A general hidden Markov model was developed to simultaneously estimate transition rates and stage misclassification probabilities, illustrated on data from an aortic aneurysm screening trial.
The paper provides a novel statistical method and R package for modeling disease progression with classification error, illustrated using aortic aneurysm screening data.
Summary. Many chronic diseases have a natural interpretation in terms of staged progression. Multistate models based on Markov processes are a well-established method of estimating rates of transition between stages of disease. However, diagnoses of disease stages are sometimes subject to error. The paper presents a general hidden Markov model for simultaneously estimating transition rates and probabilities of stage misclassification. Covariates can be fitted to both the transition rates and the misclassification probabilities. For example, in the study of abdominal aortic aneurysms by ultrasonography, the disease is staged by severity, according to successive ranges of aortic diameter.

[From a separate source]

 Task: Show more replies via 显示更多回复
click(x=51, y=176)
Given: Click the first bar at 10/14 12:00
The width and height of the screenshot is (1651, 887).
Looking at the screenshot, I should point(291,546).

The model is illustrated on data from a trial of aortic aneurysm screening, in which the screening measurements are subject to error. General purpose software for model implementation has been developed in the form of an R package and is made freely available.
Jackson et al. (Tue,) conducted a other in Abdominal aortic aneurysms. Hidden Markov model was evaluated. A general hidden Markov model was developed to simultaneously estimate transition rates and stage misclassification probabilities, illustrated on data from an aortic aneurysm screening trial.